======== Record set
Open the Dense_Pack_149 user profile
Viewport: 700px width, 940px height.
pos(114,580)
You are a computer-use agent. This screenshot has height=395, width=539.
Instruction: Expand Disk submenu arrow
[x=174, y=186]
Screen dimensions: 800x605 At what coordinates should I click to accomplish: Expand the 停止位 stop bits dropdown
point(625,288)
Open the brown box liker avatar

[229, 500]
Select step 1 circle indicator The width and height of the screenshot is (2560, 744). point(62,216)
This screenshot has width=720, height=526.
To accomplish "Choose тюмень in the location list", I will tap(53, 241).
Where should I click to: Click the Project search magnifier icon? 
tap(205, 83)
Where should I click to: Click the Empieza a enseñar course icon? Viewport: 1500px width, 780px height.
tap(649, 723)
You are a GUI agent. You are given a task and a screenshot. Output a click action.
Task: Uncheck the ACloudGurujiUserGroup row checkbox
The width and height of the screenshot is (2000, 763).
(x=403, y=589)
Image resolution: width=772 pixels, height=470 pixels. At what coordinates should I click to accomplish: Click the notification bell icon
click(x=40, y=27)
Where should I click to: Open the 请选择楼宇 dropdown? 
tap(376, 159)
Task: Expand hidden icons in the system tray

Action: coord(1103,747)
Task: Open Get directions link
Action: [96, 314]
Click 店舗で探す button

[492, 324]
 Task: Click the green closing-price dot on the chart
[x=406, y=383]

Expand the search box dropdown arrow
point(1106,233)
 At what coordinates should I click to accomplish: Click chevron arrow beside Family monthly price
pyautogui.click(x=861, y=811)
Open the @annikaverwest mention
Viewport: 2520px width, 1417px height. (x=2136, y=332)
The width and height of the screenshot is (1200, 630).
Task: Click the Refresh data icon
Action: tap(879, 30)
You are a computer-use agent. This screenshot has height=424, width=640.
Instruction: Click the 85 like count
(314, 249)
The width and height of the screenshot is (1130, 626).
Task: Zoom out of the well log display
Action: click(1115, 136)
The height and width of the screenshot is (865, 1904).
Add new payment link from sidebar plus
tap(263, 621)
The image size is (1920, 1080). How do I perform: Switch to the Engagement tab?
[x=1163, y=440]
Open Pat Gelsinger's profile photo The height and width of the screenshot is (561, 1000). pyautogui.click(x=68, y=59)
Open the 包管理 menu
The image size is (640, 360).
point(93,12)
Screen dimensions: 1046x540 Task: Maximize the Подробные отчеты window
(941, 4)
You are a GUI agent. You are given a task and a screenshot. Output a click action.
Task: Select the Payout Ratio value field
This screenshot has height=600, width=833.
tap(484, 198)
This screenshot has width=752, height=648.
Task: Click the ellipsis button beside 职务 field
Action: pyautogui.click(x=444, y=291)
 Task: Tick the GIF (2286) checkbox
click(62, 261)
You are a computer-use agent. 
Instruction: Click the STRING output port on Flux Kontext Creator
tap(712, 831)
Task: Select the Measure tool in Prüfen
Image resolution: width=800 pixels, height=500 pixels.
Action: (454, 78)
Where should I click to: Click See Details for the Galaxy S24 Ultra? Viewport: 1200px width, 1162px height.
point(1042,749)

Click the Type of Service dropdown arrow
================
Exercise goal:
From the first line of the listing above to the line that contains "has height=424, width=640.", inclusive, restate every line word for word. Nothing else belongs in the answer.

Response to this task:
Open the Dense_Pack_149 user profile
Viewport: 700px width, 940px height.
pos(114,580)
You are a computer-use agent. This screenshot has height=395, width=539.
Instruction: Expand Disk submenu arrow
[x=174, y=186]
Screen dimensions: 800x605 At what coordinates should I click to accomplish: Expand the 停止位 stop bits dropdown
point(625,288)
Open the brown box liker avatar

[229, 500]
Select step 1 circle indicator The width and height of the screenshot is (2560, 744). point(62,216)
This screenshot has width=720, height=526.
To accomplish "Choose тюмень in the location list", I will tap(53, 241).
Where should I click to: Click the Project search magnifier icon? 
tap(205, 83)
Where should I click to: Click the Empieza a enseñar course icon? Viewport: 1500px width, 780px height.
tap(649, 723)
You are a GUI agent. You are given a task and a screenshot. Output a click action.
Task: Uncheck the ACloudGurujiUserGroup row checkbox
The width and height of the screenshot is (2000, 763).
(x=403, y=589)
Image resolution: width=772 pixels, height=470 pixels. At what coordinates should I click to accomplish: Click the notification bell icon
click(x=40, y=27)
Where should I click to: Open the 请选择楼宇 dropdown? 
tap(376, 159)
Task: Expand hidden icons in the system tray

Action: coord(1103,747)
Task: Open Get directions link
Action: [96, 314]
Click 店舗で探す button

[492, 324]
 Task: Click the green closing-price dot on the chart
[x=406, y=383]

Expand the search box dropdown arrow
point(1106,233)
 At what coordinates should I click to accomplish: Click chevron arrow beside Family monthly price
pyautogui.click(x=861, y=811)
Open the @annikaverwest mention
Viewport: 2520px width, 1417px height. (x=2136, y=332)
The width and height of the screenshot is (1200, 630).
Task: Click the Refresh data icon
Action: tap(879, 30)
You are a computer-use agent. This screenshot has height=424, width=640.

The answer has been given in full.